The move, a reversal of the town board's earlier decision to eliminate the marina guard program and lay off several harbor patrol guards, came as several residents griped at Tuesday's town board meeting about vandalism and other crime at the marinas.

Mel Faust said several vessels docked near his power boat at the Bay Shore Marina had been burglarized in recent weeks, and youths were seen throwing bottles and skating on the boat ramps. He attributed the problems to a lack of guards. "We have to do something now," said the 50-year-old Central Islip man. "It's out of hand."

Islip Town park rangers and Suffolk police on April 27 caught three people at the West Islip Marina who allegedly stole gas cans and a bag from two boats there, said town officials. They stressed that despite the cuts, rangers and the county police force patrol the areas.

Councilwoman Trish Bergin Weichbrodt said she's received several complaints about little security at the marinas. Weichbrodt said she's requested Public Safety Commissioner John J. Carney compile a report on criminal activity at the town's marinas so the board can implement an action plan.
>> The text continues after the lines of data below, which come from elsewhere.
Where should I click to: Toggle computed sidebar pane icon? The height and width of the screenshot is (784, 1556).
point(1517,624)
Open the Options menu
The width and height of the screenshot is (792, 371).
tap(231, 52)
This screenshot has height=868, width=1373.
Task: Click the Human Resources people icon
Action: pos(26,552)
"It's very much a financial thing," Bergin Weichbrodt said.

Last year, the board eliminated its marina guard program and laid off harbor patrol guards to save about $1.2 million.

Councilman Anthony S. Senft Jr. said the town plans to hire the seasonal employees as early as next week, but the details and the cost had not yet been determined.

"Do I regret [the cuts]? No, I still believe that was the right decision in a hard economic time," Senft said.

Councilman John C. Cochrane Jr. said it's important for the town to have a "presence" at the marinas.

James Papa, 54, of Bay Shore, said the situation is dangerous to public safety.

"Someone's boat gets damaged, it's a boat. But we're talking about a people problem," Papa said. "One of the primary responsibilities of government is to ensure the safety of its citizenry."Charlie Ferraro of Brentwood, who docks his sail boat in Bay Shore, said marina guards are needed to check permits and residents from other towns because those without permits are essentially stealing town services. "Right now, it's a gang-style operation over there," said Ferraro, 67.